Dazu kommen geballte Erfahrung im Gewerbe und ihre tägliche Arbeit an der Basis; denn sie ist „selbst ständig“ mit ihrer S-Klasse auf den Straßen Berlins unterwegs.

Die andere S-Klasse steuert Burkhard Bründel.
Und nicht nur das zeichnet ihn als Gentleman aus:
er wurde in den erweiterten Vorstand gewählt, nachdem er zugunsten von Thea Winderlich auf eine Kandidatur als Vorstand im Sinne des § 26 BGB (geschäftsführender Vorstand) verzichtet hatte.
Das ist Größe, zumal Burkhard Bründel – wie auch Stefan Loibl und Rainer Staeck – die treibende Kraft für den Aufbau unseres Verbandes gewesen ist.
Er wird auch in Zukunft in der Vorstandsarbeit im allgemeinen und in der Öffentlichkeitsarbeit im besonderen nicht weg zu denken sein.

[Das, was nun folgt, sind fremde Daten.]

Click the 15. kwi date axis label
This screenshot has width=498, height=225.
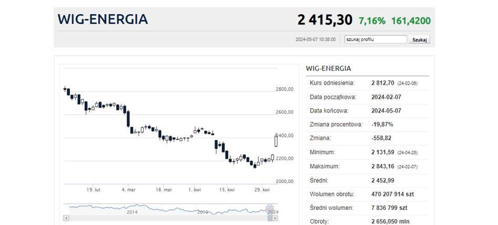pos(227,190)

Für deine bisherige Arbeit und dein weiteres Engagement recht herzlichen Dank.

Jetzt wird’s Multi Kulti.
Erstmals ist ein Unternehmer mit Migrationshintergrund in den Vorstand gewählt worden.

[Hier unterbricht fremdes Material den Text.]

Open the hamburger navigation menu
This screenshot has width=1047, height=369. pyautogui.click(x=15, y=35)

Hayrani Aygül ist deutscher Unternehmer türkischer Herkunft und repräsentiert etwa die Hälfte aller Berliner Taxiunternehmen. Auch er steht einem Kreuzberger Familienbetrieb vor, seine Frau ist die Unternehmerin und fährt mit.
Wir sind alle sehr froh, dass Hayrani Aygül diese Verantwortung übernimmt.
Er ist unser „Migrationsbeauftragter“ und soll die Unternehmen mit ins Boot holen, die oft stigmatisiert und in die Ecke gestellt werden. Diese Unternehmer sind die Zukunft unseres Gewerbes, wenn man sich einfach nur ansieht, wer in den letzten Jahren Konzessionen beantragt und die P-Schein-Prüfung abgelegt hat.
Wer, der ernsthaft Gewerbepolitik machen will, kann an diesen Unternehmern vorbei gehen?

Auch angestellte Fahrer sollen in unserem Verband zu Wort kommen.
Natürlich sind wir eine Unternehmerorganisation und keine Fahrer – Gewerkschaft.
Daher gilt für Taxifahrer der Status des außerordentlichen Mitglieds ohne Stimmrecht.
Geplant ist aber eine Arbeitsgemeinschaft Fahrer, in der Anliegen gesammelt und Vorschläge dem Vorstand vorgetragen werden können.
Denn wir wollen die Situation von Unternehmern und Fahrern verbessern. Ganz nach unserem Motto:
geht’s dem Unternehmen gut, geht’s auch dem Fahrer gut. Dabei sind die Anregungen von der Basis unerlässlich.